Records contained in a dataset
---
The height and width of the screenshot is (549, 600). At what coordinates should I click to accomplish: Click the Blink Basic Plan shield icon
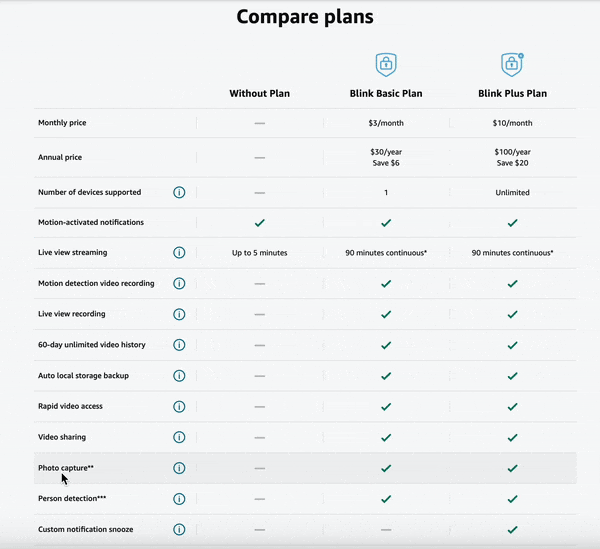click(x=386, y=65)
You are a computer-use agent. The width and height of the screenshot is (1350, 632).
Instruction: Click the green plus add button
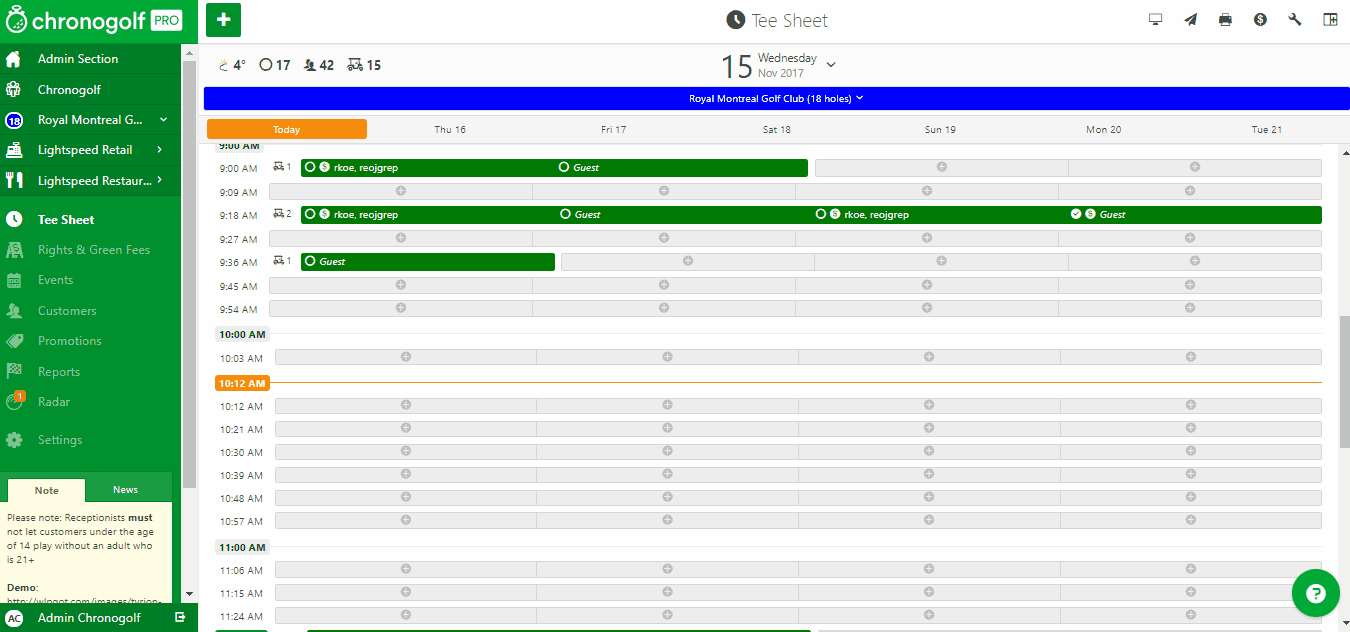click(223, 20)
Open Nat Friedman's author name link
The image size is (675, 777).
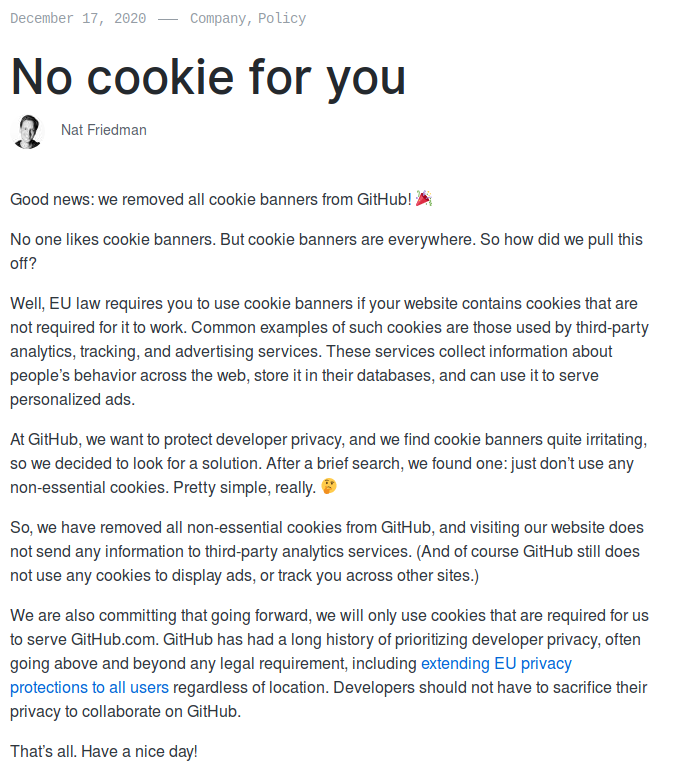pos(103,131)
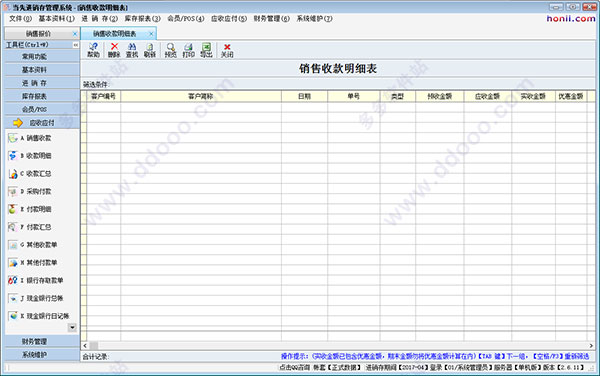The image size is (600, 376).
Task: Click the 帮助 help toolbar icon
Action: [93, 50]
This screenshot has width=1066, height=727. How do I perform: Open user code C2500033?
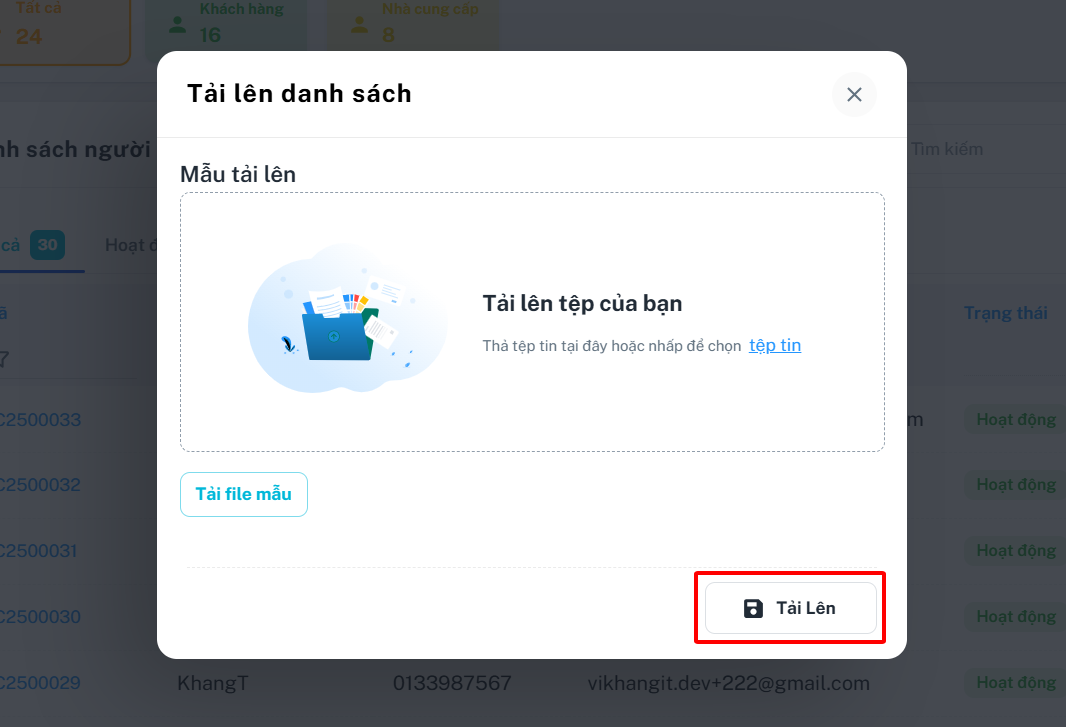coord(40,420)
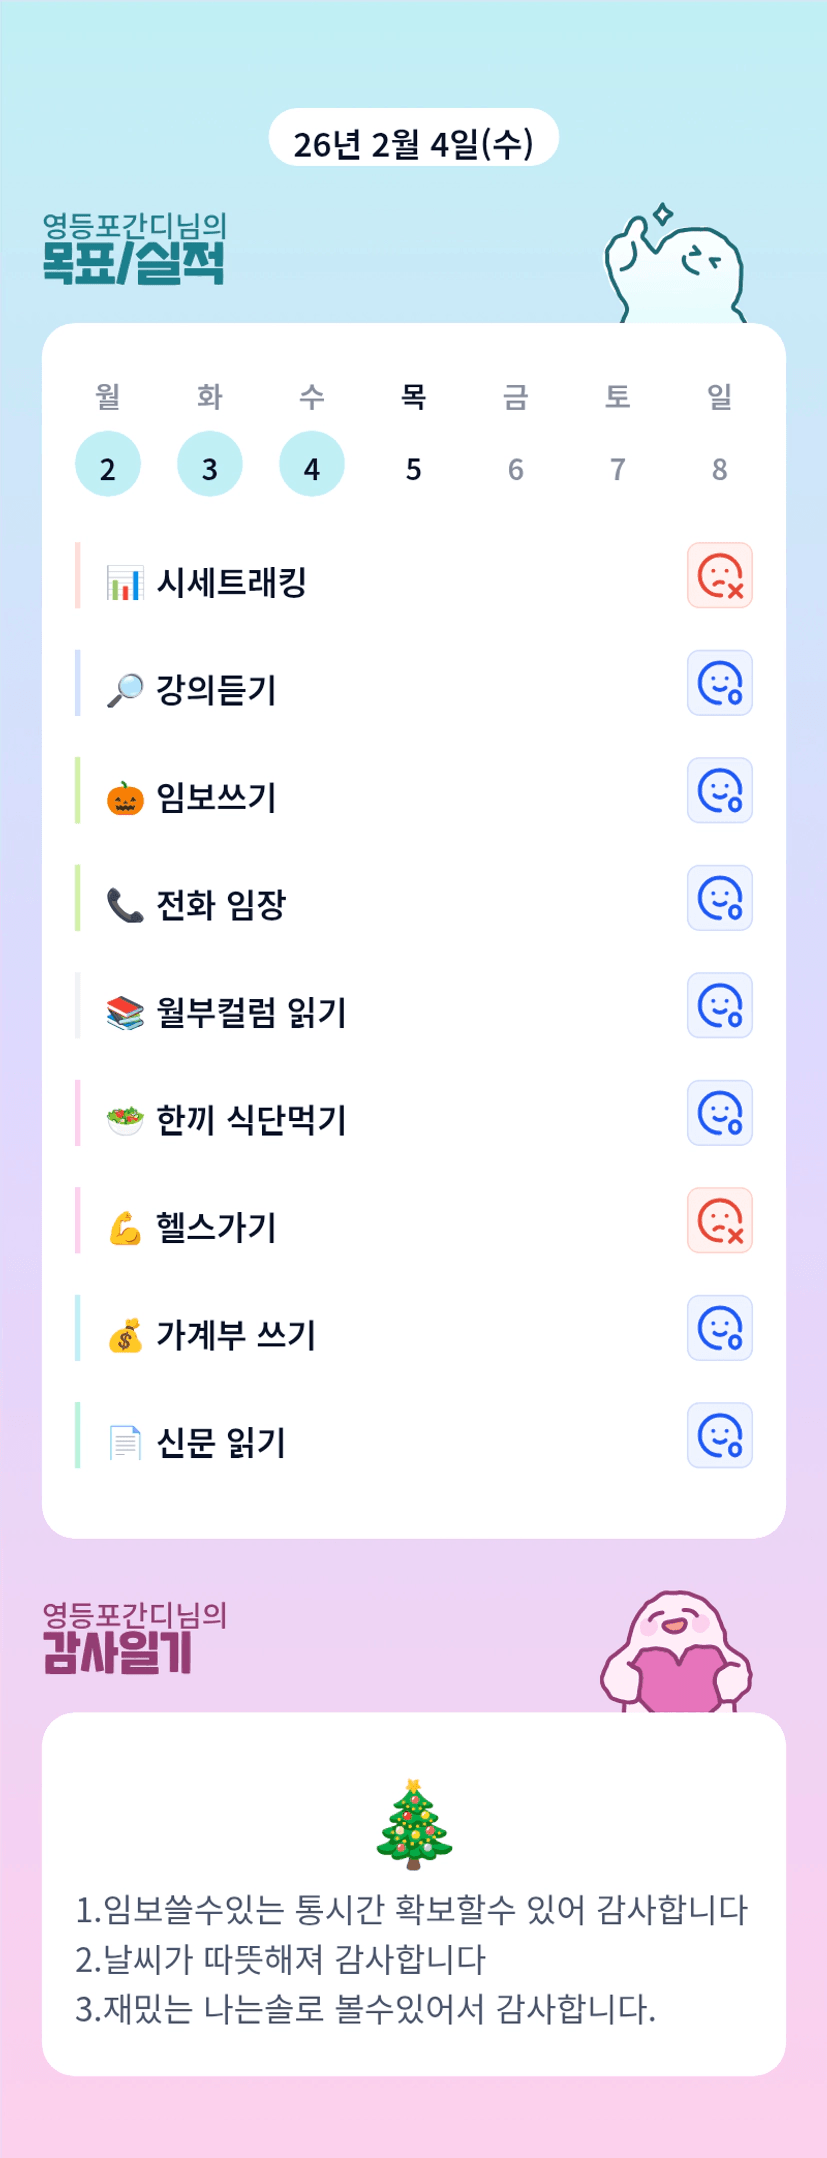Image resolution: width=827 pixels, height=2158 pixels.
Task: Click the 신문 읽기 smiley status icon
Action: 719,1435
---
* **Exercise directions**
From the line containing "You are a computer-use" through the last line of the entries, both included, print each line exactly and omit any picture.

* **Task answer**
You are a computer-use agent. The width and height of the screenshot is (1350, 632).
Instruction: Click the green plus add button
click(223, 20)
Open Nat Friedman's author name link
The image size is (675, 777).
pos(103,131)
The image size is (600, 376).
Task: Click the 帮助 help toolbar icon
Action: [93, 50]
This screenshot has width=1066, height=727. How do I perform: Open user code C2500033?
coord(40,420)
Image resolution: width=827 pixels, height=2158 pixels.
Task: Click the 신문 읽기 smiley status icon
Action: 719,1435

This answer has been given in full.